[PROBLEM DESCRIPTION] Wherever the line that contains "Where should I click to: Click the" falls, repeat it and the lines after it exactly until the records end, without any pictures.

[THE DATA]
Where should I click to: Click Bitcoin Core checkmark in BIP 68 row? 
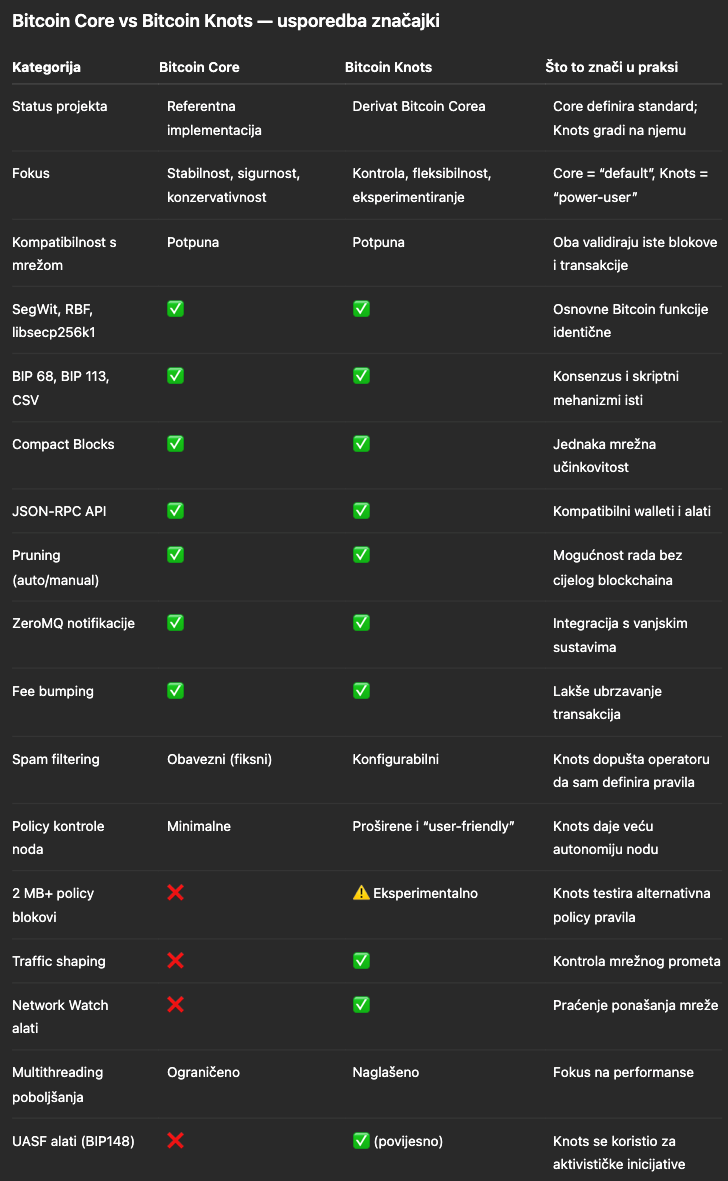pyautogui.click(x=175, y=376)
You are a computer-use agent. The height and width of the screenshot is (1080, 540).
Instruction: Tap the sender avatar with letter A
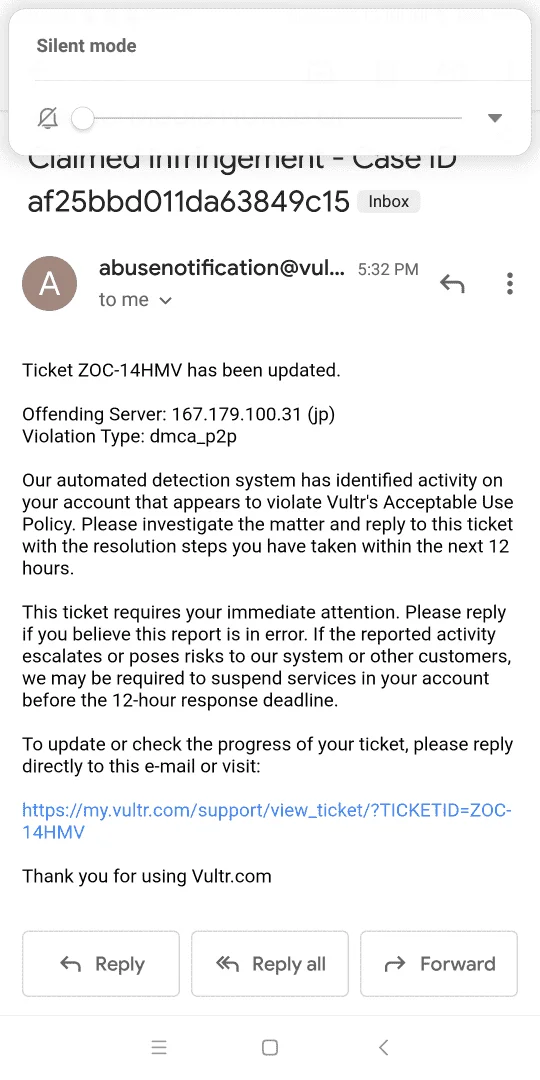50,283
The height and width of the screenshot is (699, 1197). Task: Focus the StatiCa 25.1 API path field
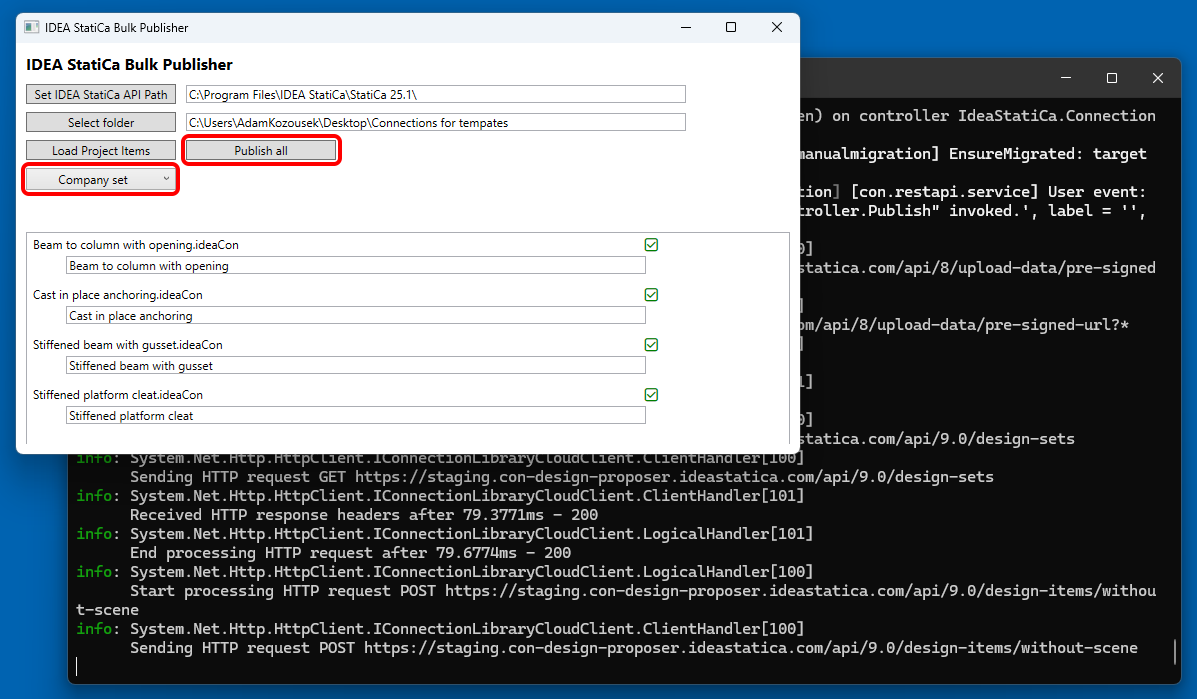pos(436,95)
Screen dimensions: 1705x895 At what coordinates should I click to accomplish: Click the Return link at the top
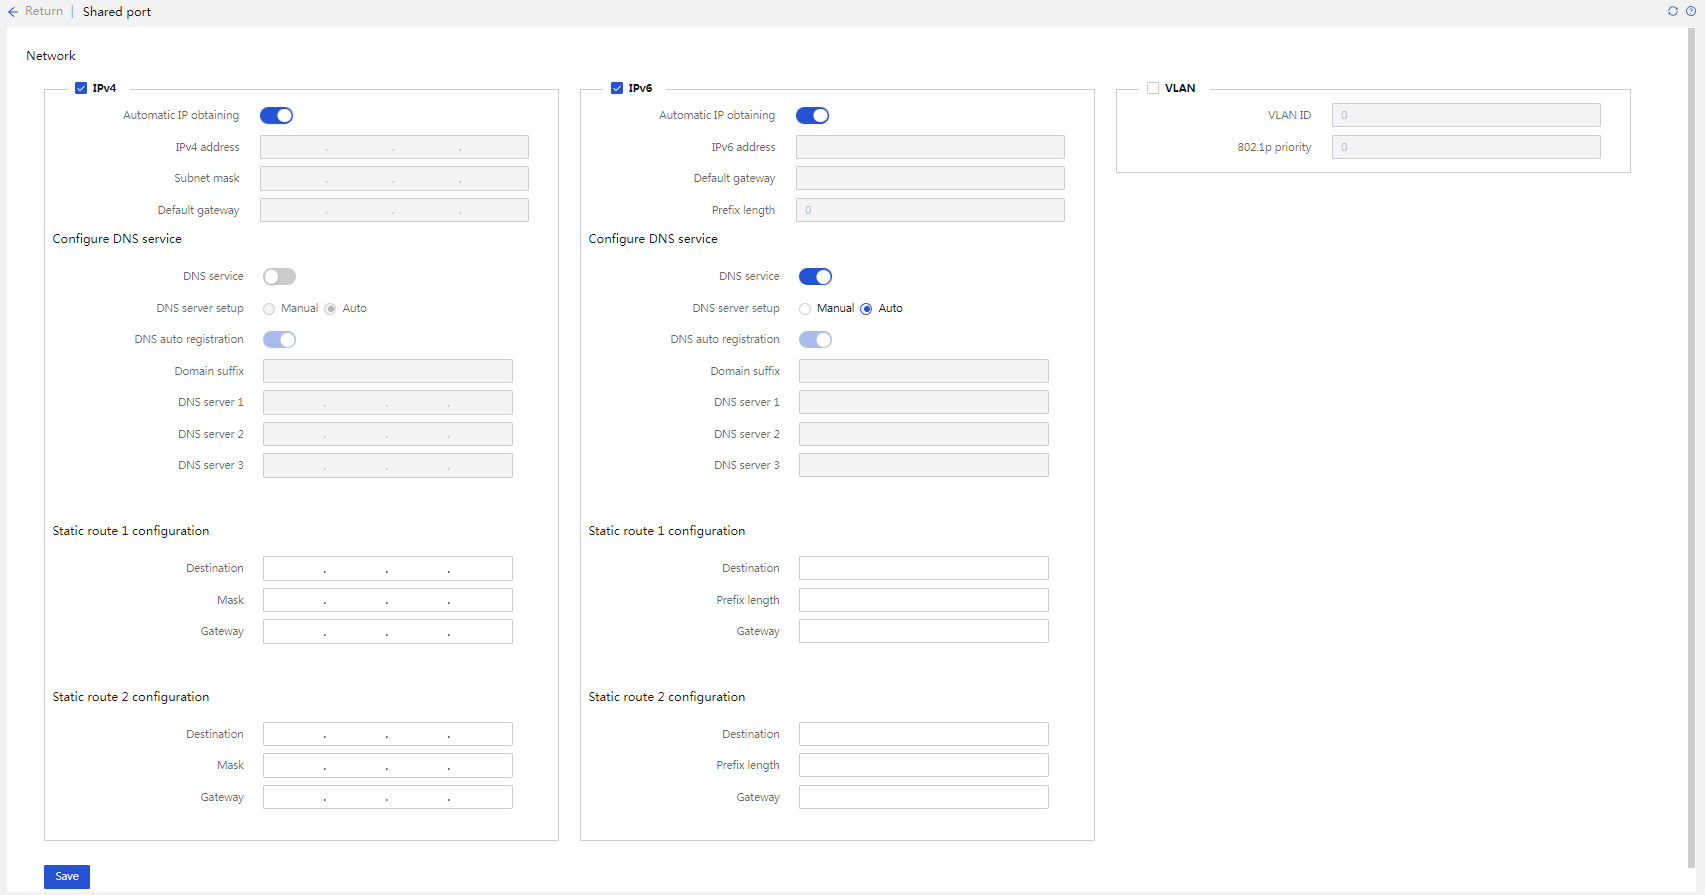pyautogui.click(x=44, y=11)
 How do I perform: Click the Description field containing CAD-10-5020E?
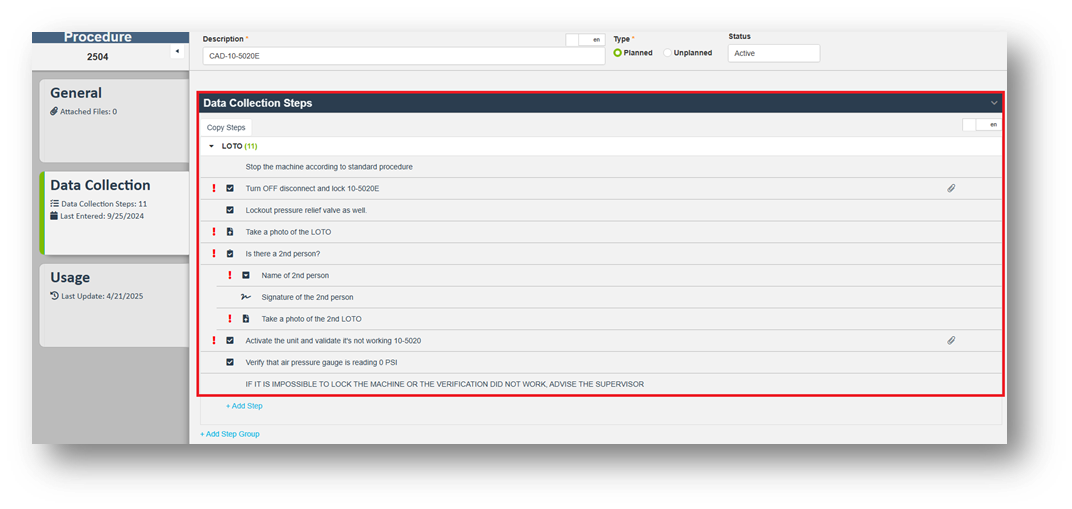[403, 56]
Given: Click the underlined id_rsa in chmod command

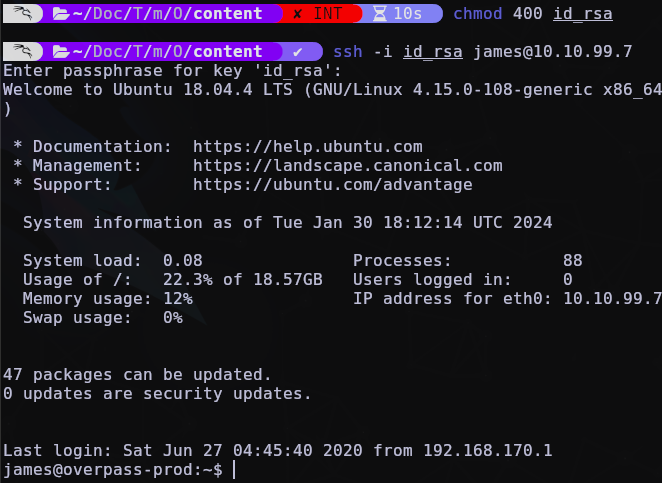Looking at the screenshot, I should coord(583,14).
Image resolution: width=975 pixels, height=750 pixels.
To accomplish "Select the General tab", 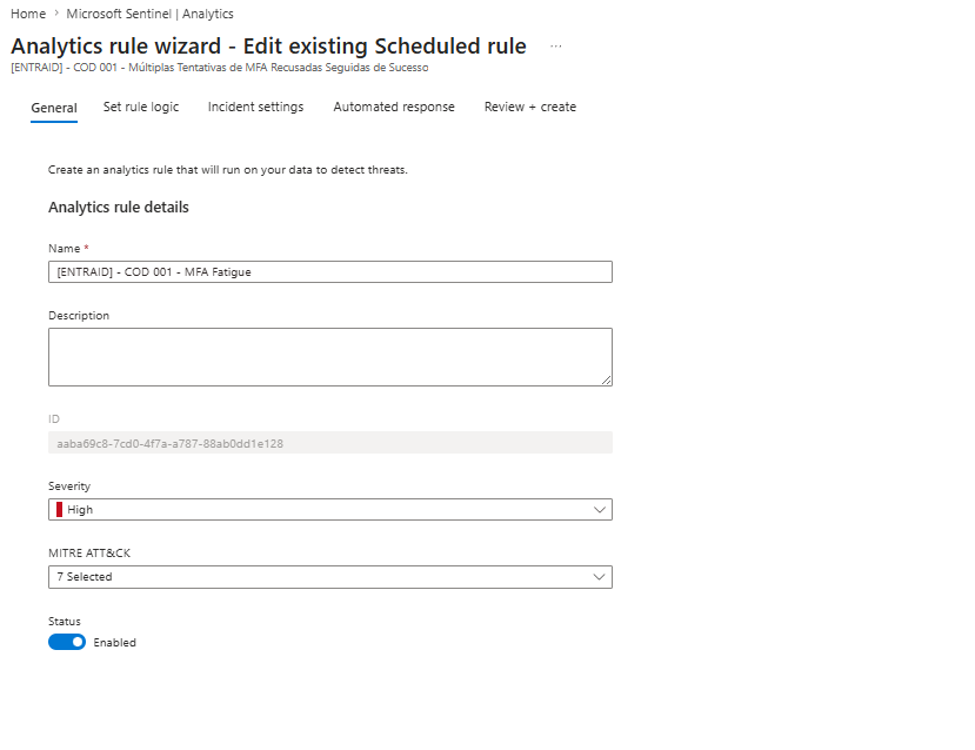I will pyautogui.click(x=54, y=108).
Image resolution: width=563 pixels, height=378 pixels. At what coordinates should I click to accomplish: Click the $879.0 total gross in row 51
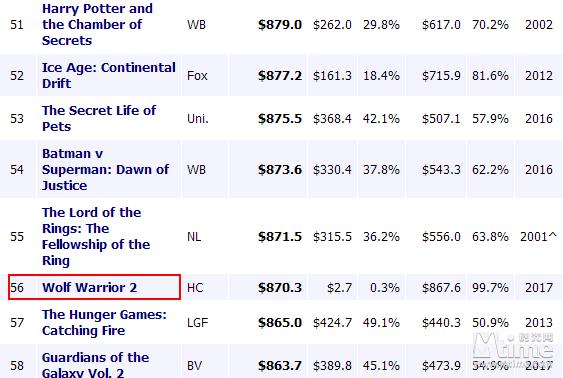click(280, 25)
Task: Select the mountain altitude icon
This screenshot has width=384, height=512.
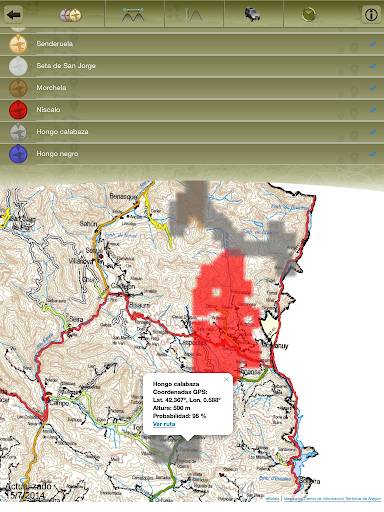Action: click(194, 15)
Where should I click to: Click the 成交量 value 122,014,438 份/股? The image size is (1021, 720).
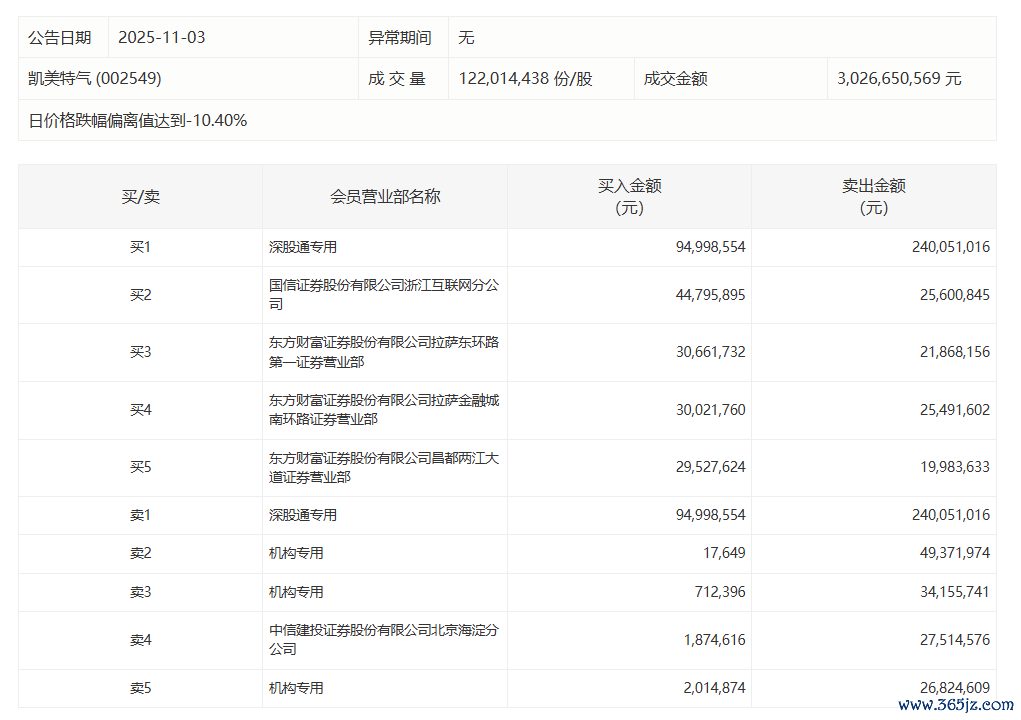coord(525,79)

[RESULT OF THIS EXERCISE]
Where should I click to: Click the 成交量 value 122,014,438 份/股? The image size is (1021, 720).
coord(525,79)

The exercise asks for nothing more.